I made it through the rehearsal with only a slightly elevated stress profile, but playing in the hot seat reminded me of just how different the demands are on a principal string player than even his stand partner, not to mention the rest of the section. They earn their extra pay, hands down.
They sure do. I lost any desire to be assistant principal early in my career, when I spent much of the 1977-78 season as a sub with the San Francisco Symphony. During my time there I saw two harrowing instances of an assistant being catapulted into hot water.
The first was during a week we were doing the second Brahms piano concerto (with, I believe, Andre Watts) and the brand-new assistant principal cello, Peter Shelton (who had gotten the job just out of school and had only started a few weeks before) had to play the slow-movement solo on three hours notice, due to a collision between a thorn and the principal cellist’s thumb. Peter was a friend (we had played quartets at Stanford together) and I was almost as scared as he was.
The second was an afternoon performance involving the Mozart Sinfonia Concertante K. 364. Unfortunately the principal violist, Geraldine Walther, had been under the impression that it was an evening performance, so the assistant principal was asked if he could play the solo part. He very gamely agreed to so do, even though he hadn’t stood up and played a solo in a couple of decades, and went off into a corner to try to re-learn the piece in 20 minutes or so. Fortunately, management was able to contact Gerry and inform her that she was supposed to be playing a concerto that afternoon, and she duly showed up and did her usual wonderful job.

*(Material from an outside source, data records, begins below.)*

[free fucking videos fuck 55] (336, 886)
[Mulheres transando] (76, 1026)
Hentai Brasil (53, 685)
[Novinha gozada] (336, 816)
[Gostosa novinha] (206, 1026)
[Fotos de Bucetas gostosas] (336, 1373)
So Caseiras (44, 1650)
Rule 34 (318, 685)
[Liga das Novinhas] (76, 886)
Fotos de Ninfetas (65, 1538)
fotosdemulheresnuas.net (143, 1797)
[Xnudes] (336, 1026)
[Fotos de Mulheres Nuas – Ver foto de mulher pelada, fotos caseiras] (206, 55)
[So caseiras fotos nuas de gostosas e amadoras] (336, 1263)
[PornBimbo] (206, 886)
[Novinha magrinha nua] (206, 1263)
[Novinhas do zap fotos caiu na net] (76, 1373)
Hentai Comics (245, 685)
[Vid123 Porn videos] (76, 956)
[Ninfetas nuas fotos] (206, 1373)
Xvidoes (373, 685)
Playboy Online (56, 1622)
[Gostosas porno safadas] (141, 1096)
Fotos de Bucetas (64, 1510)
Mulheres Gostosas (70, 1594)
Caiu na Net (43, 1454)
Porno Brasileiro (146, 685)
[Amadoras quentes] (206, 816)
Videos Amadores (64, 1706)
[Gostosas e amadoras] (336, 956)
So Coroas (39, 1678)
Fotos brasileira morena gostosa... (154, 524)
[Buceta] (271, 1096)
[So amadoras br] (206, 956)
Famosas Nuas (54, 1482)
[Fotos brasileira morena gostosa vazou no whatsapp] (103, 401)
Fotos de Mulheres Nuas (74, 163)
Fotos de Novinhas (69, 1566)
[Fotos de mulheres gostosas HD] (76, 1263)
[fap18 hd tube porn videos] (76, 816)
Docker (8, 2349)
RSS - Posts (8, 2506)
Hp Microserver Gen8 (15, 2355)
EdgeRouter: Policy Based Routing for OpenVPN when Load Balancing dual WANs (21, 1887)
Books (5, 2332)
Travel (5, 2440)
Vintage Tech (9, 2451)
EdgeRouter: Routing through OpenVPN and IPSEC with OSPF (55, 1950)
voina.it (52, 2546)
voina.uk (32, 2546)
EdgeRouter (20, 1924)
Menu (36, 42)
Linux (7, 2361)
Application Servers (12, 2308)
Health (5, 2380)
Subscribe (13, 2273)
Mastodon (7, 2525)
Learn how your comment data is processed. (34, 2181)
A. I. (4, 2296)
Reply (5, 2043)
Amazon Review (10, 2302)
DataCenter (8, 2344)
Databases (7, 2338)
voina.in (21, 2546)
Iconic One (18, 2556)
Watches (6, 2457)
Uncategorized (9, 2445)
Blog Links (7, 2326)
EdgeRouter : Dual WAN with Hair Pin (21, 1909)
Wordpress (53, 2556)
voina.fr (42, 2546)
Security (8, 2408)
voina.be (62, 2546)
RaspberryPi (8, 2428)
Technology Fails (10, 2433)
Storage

But the two incidents (which occurred within a few weeks of each other) convinced me that I never wanted to sit second chair. First chair is fine; at least one gets some practice at playing solos in public. And section is fine too; at least one never has to worry about playing solos. But assistant combines the worst features of both.
Having said that, I’ve never thought about the other problems with the position that Charles raises, having never before thought about the fact that I’m the only person in my section who never has to sit anywhere but in his/her assigned seat (although I have sat in the back on occasion if I come to work late or get called in if I’m on call and someone is sick). It’s a luxury that I’ve never sufficiently appreciated.